Your objective —
Please quote the executive severance policy below in full, word for word.

Selected text —
○ ○ ○ ○ ○ ○ ○

Harte-Hanks, Inc. Executive Severance Policy Effective January 29, 2015

EX-10.1 3 a15-3464_1ex10d1.htm EX-10.1

Exhibit 10.1

 

Harte-Hanks, Inc.

 

Executive Severance Policy

 

Effective January 29, 2015

 

Purpose:  This Executive Severance Policy (this Policy) is intended to allow the Company to recruit, retain and motivate high quality executives in an environment of rapid and significant change by providing designated executives with appropriate and determinable benefits.

 

Corporate Scope:  This Policy is applicable to Harte-Hanks, Inc. and its direct and indirect subsidiaries (the Company).

 

Eligibility & Administration:  Corporate officers of Harte-Hanks, Inc. (including any successor-in-interest thereto) and other executive employees of the Company approved by the Company’s Compensation Committee may benefit from this Policy.  The Chief Human Resources Officer (or in his absence, the General Counsel) will administer this Policy, and issue a notice (the Participant Notice) to each person who is an approved beneficiary of this Policy (Participants), which notice shall include a copy of this Policy and indicate the Participant’s Severance Period (which shall not exceed one year) hereunder.  Participants with questions concerning this Policy should direct inquiries to the Company’s Chief Human Resources Officer (or in his absence, the General Counsel).

○ ○ ○ ○ ○ ○ ○

Records provided —
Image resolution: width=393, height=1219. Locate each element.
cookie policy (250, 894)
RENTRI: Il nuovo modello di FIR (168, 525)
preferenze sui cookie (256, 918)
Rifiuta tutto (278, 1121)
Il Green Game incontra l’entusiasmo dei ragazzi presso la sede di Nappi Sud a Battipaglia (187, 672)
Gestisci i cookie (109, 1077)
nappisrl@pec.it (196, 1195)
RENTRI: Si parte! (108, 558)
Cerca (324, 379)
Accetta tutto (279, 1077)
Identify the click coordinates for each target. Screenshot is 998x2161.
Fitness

○ ○ ○ ○ ○ ○ ○

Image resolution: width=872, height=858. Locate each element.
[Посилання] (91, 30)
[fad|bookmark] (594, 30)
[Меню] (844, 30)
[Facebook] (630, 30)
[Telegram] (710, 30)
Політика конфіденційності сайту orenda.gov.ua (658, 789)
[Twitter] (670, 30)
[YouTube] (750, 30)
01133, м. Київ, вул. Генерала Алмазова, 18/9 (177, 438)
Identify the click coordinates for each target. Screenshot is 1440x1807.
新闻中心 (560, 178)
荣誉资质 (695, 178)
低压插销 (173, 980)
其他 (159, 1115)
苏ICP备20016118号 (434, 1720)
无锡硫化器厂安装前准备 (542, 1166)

○ ○ ○ ○ ○ ○ ○

Correct answer —
Harte-Hanks, Inc. Executive Severance Policy Effective January 29, 2015

EX-10.1 3 a15-3464_1ex10d1.htm EX-10.1

Exhibit 10.1

 

Harte-Hanks, Inc.

 

Executive Severance Policy

 

Effective January 29, 2015

 

Purpose:  This Executive Severance Policy (this Policy) is intended to allow the Company to recruit, retain and motivate high quality executives in an environment of rapid and significant change by providing designated executives with appropriate and determinable benefits.

 

Corporate Scope:  This Policy is applicable to Harte-Hanks, Inc. and its direct and indirect subsidiaries (the Company).

 

Eligibility & Administration:  Corporate officers of Harte-Hanks, Inc. (including any successor-in-interest thereto) and other executive employees of the Company approved by the Company’s Compensation Committee may benefit from this Policy.  The Chief Human Resources Officer (or in his absence, the General Counsel) will administer this Policy, and issue a notice (the Participant Notice) to each person who is an approved beneficiary of this Policy (Participants), which notice shall include a copy of this Policy and indicate the Participant’s Severance Period (which shall not exceed one year) hereunder.  Participants with questions concerning this Policy should direct inquiries to the Company’s Chief Human Resources Officer (or in his absence, the General Counsel).